• [WORK ITEM]
Reproduce the passage below on infants generalizing non-adjacent dependencies to novel contexts, word for word and in full.

To our knowledge no published studies so far have specifically investigated infants’ ability to generalize one-to-one dependencies between non-adjacent elements to novel intervening elements. Lany & Gómez [22] showed that 12-month-olds infants acquiring aX adjacent dependencies (between a grammatical marker a and a category X) can subsequently generalize these to non-adjacent acX dependencies in which a novel c is inserted into the dependency. This suggests that infants do not simply detect dependencies but are also capable of generalizing those dependencies to novel contexts, at least when the dependency is instantiated between a word and a word-category.

We expose infants of 18 months to an artificial aXb language and test their acquisition of the a_b dependency (between specific words) with novel aYb strings. Based on the findings above, we predict that infants with a mature ability to detect NADs in an unfamiliar language (i.e. most infants at the age of 18 months) should also be able to generalize those dependencies to novel contexts. We employ a similar methodology as used in previous NAD-learning studies with infants [1011,23], but only slightly adjust the test phase to address the research question.

• [EXCERPTED RECORDS]
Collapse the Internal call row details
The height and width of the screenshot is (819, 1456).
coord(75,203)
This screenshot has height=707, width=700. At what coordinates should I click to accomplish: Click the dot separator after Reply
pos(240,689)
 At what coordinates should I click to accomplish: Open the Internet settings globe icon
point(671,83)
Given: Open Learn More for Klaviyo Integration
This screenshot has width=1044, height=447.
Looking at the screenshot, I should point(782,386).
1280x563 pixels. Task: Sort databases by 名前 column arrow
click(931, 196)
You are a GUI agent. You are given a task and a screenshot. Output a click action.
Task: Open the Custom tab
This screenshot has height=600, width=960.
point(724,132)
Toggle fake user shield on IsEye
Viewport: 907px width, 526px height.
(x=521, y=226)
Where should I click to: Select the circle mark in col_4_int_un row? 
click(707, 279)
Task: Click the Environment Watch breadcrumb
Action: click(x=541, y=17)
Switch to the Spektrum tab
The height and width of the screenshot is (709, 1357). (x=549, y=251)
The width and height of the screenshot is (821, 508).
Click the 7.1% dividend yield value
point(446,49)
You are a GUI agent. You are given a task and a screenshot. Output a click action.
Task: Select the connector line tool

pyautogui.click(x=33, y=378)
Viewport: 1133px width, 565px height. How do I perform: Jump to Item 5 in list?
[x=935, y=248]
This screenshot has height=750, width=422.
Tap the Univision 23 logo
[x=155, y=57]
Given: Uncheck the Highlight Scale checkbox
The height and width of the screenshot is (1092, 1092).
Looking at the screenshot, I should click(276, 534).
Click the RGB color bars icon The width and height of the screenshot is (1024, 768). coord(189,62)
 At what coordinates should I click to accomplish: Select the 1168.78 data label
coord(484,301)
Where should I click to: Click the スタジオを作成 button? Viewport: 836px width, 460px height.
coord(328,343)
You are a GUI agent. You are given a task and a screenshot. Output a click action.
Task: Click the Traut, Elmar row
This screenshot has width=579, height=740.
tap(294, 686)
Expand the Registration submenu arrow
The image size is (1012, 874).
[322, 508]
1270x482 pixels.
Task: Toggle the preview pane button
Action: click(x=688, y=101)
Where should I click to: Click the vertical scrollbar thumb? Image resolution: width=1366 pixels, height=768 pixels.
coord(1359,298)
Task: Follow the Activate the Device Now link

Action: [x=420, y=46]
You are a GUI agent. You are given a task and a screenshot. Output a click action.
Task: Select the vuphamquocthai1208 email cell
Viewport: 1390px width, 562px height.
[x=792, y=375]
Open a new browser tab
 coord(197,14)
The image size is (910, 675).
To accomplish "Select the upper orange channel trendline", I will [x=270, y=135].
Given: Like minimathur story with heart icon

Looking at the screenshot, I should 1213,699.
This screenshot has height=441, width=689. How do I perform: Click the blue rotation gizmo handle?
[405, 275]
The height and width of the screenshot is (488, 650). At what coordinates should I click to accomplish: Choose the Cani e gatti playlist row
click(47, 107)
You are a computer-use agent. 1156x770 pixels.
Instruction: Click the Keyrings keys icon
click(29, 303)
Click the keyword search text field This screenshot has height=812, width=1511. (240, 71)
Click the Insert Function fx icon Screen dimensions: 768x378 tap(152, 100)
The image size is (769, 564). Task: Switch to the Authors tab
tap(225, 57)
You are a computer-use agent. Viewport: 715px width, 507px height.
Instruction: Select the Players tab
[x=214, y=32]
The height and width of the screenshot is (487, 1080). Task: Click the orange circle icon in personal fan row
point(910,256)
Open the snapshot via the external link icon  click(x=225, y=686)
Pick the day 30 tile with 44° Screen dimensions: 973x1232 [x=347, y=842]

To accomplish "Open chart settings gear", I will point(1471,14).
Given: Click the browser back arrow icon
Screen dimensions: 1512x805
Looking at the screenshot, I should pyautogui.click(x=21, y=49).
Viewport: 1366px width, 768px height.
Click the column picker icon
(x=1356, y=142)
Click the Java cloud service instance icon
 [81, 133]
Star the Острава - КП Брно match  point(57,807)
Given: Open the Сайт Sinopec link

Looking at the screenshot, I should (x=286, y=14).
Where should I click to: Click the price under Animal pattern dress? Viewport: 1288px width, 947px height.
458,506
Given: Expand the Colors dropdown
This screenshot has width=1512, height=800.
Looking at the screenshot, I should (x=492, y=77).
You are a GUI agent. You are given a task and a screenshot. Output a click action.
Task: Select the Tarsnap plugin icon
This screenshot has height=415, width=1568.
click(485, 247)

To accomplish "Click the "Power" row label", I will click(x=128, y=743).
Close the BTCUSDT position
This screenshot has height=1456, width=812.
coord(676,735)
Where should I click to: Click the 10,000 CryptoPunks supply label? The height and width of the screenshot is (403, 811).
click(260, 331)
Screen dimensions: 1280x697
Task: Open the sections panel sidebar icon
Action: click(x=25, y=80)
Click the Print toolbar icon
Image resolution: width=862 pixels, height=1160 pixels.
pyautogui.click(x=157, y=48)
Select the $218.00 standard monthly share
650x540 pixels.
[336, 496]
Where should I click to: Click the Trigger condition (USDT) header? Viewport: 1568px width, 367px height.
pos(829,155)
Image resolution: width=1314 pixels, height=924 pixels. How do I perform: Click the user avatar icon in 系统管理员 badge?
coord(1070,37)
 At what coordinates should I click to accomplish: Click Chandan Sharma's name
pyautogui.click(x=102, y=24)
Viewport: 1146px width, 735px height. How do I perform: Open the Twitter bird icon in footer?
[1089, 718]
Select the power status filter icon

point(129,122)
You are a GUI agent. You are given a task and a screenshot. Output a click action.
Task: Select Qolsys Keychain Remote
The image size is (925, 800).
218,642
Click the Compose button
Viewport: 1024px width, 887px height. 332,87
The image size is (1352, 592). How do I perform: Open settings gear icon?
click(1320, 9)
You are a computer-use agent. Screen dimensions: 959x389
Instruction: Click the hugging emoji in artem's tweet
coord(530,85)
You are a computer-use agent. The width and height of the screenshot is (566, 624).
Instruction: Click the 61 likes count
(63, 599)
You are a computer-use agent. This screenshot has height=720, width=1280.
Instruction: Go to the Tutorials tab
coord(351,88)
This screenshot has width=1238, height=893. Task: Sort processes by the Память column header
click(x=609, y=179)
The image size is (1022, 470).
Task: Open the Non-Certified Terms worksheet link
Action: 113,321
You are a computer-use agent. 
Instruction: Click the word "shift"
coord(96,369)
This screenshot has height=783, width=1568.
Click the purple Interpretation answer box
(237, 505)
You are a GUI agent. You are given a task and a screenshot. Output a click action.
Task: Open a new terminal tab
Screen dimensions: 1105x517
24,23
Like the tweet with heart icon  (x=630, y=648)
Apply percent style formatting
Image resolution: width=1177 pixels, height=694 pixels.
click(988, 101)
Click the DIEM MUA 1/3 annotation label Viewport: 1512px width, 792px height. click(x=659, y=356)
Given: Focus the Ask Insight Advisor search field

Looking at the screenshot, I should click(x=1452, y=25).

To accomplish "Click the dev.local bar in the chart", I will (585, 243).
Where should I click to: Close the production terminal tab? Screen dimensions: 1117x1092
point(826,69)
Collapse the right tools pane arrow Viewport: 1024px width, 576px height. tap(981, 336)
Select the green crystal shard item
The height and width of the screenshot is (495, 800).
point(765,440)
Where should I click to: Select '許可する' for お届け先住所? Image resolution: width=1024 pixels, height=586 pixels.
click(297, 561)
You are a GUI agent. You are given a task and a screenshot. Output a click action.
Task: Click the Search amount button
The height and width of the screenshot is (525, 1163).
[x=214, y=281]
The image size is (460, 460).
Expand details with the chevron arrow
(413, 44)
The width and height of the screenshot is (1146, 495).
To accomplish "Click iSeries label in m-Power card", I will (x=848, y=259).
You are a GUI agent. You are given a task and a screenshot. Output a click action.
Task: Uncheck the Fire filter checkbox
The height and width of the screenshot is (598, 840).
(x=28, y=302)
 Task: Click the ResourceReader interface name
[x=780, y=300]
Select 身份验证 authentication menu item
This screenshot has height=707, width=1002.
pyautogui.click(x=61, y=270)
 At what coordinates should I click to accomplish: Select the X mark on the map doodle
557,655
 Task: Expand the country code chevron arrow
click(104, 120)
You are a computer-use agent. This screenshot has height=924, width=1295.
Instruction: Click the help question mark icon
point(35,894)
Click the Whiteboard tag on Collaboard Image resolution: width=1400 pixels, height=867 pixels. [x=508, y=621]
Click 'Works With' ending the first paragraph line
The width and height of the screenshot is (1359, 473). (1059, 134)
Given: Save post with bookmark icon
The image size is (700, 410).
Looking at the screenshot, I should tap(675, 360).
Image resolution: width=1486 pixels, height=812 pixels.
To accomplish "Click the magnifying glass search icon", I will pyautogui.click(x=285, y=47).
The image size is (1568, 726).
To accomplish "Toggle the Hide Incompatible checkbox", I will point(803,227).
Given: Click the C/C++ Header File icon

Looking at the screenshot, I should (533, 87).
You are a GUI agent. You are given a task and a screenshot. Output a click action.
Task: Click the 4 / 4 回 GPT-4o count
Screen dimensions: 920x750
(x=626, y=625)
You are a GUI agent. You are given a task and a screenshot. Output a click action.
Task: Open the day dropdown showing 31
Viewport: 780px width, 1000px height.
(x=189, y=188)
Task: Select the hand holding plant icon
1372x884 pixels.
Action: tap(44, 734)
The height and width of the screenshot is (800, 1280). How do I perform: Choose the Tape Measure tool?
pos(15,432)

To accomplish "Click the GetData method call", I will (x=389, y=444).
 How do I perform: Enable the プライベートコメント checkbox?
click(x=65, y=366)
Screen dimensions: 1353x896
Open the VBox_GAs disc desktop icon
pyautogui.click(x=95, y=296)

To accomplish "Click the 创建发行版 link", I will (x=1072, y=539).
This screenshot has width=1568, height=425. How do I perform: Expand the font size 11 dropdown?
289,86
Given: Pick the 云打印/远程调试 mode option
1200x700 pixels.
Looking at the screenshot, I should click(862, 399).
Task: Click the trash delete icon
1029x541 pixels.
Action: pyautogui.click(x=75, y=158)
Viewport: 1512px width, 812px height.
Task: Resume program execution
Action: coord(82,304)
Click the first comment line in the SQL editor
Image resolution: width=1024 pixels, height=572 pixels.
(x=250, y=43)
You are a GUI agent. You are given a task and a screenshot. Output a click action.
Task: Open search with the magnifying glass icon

• [SOLUTION TO THE EXERCISE]
To our knowledge no published studies so far have specifically investigated infants’ ability to generalize one-to-one dependencies between non-adjacent elements to novel intervening elements. Lany & Gómez [22] showed that 12-month-olds infants acquiring aX adjacent dependencies (between a grammatical marker a and a category X) can subsequently generalize these to non-adjacent acX dependencies in which a novel c is inserted into the dependency. This suggests that infants do not simply detect dependencies but are also capable of generalizing those dependencies to novel contexts, at least when the dependency is instantiated between a word and a word-category.

We expose infants of 18 months to an artificial aXb language and test their acquisition of the a_b dependency (between specific words) with novel aYb strings. Based on the findings above, we predict that infants with a mature ability to detect NADs in an unfamiliar language (i.e. most infants at the age of 18 months) should also be able to generalize those dependencies to novel contexts. We employ a similar methodology as used in previous NAD-learning studies with infants [1011,23], but only slightly adjust the test phase to address the research question.